- **What the task requires**
Copying starts at the line containing "Task: Open Auto verify listing dropdown" and stops after the last line of the records; each line is repeated exactly, and pictures are skipped.

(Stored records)

☆ ☆ ☆ ☆ ☆

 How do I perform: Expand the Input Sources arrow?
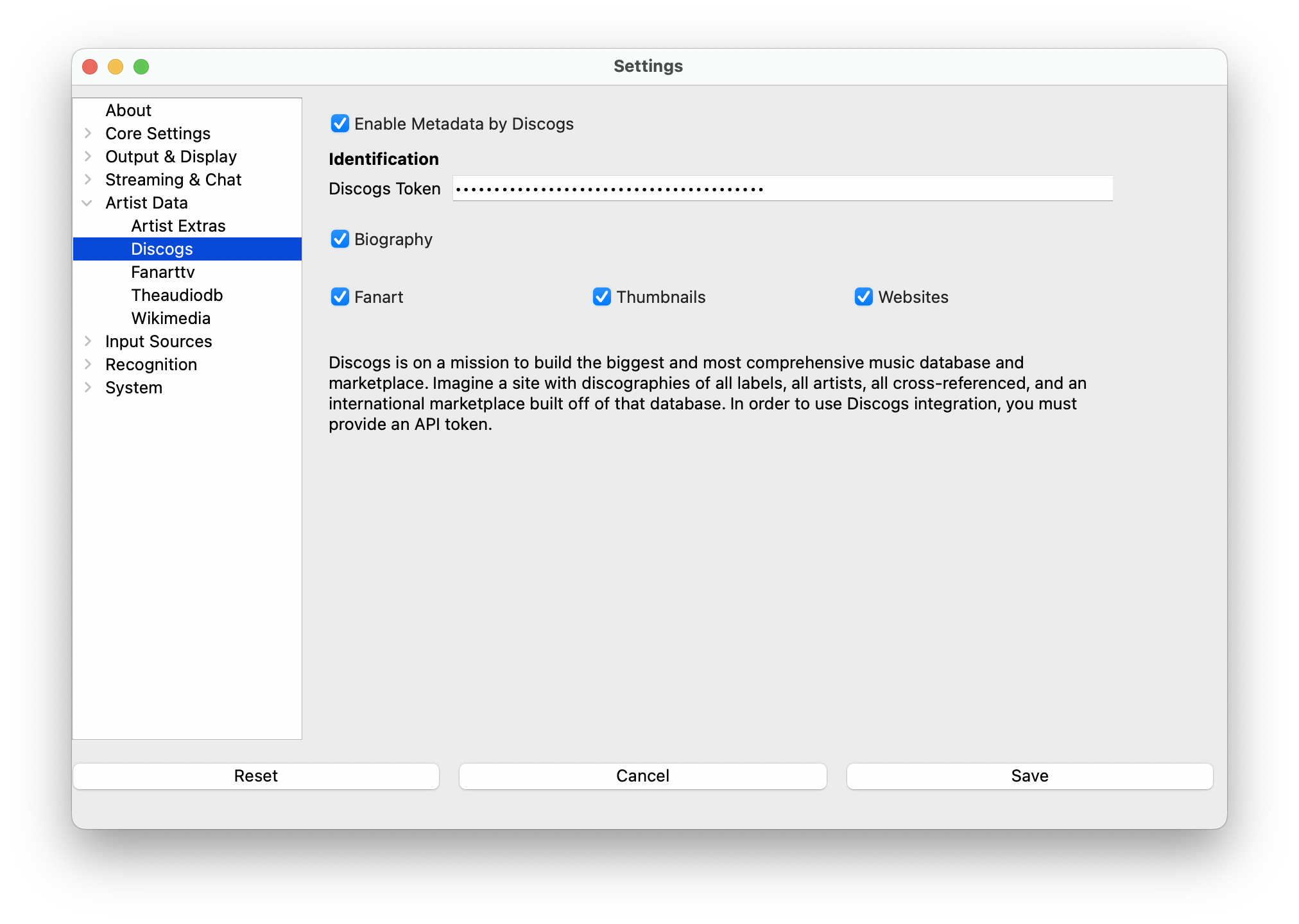coord(88,341)
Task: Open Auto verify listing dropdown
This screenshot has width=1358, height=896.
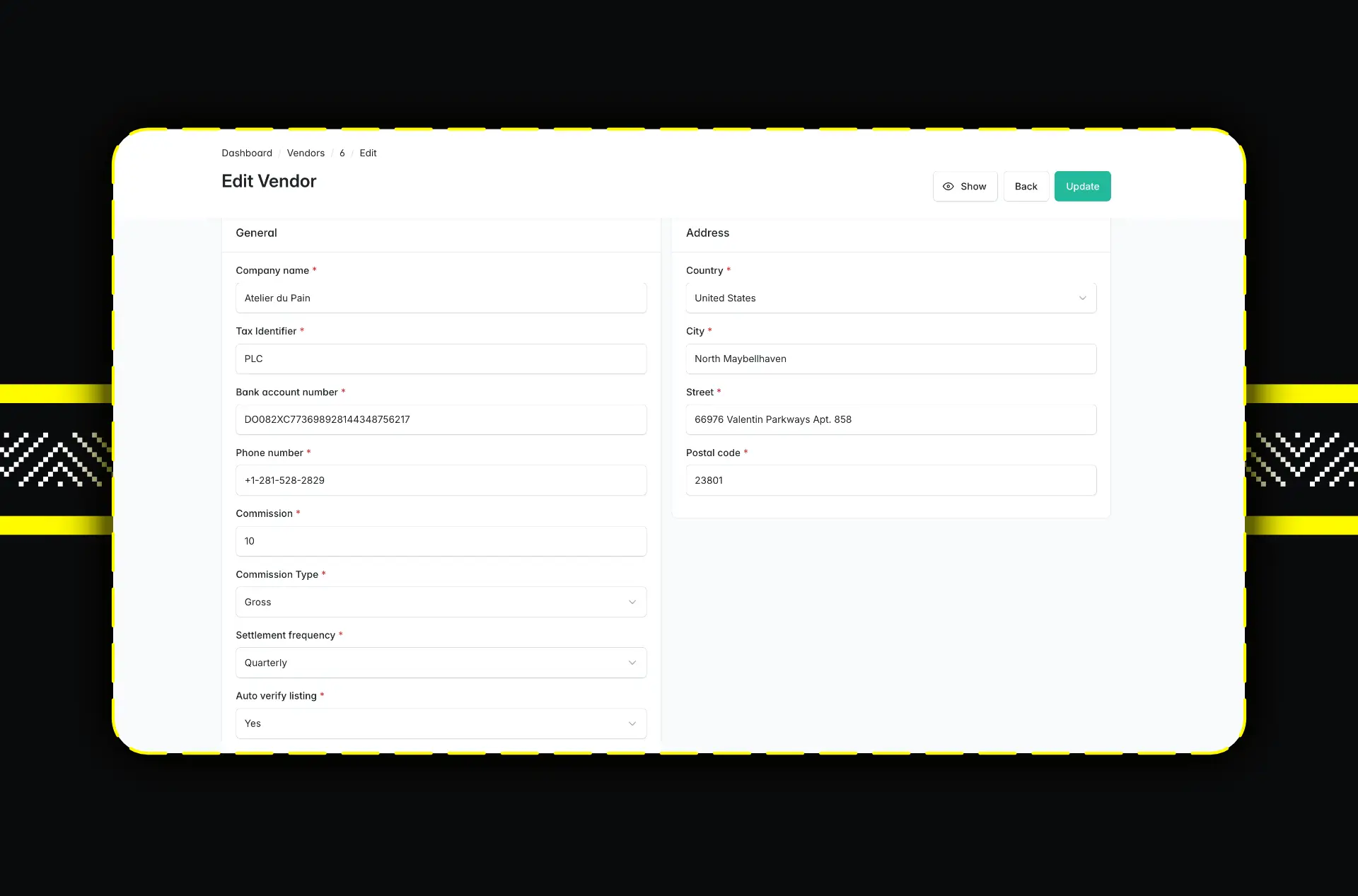Action: pyautogui.click(x=441, y=723)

☆ ☆ ☆ ☆ ☆

- **Answer space**
Task: Open Auto verify listing dropdown
This screenshot has width=1358, height=896.
Action: pyautogui.click(x=441, y=723)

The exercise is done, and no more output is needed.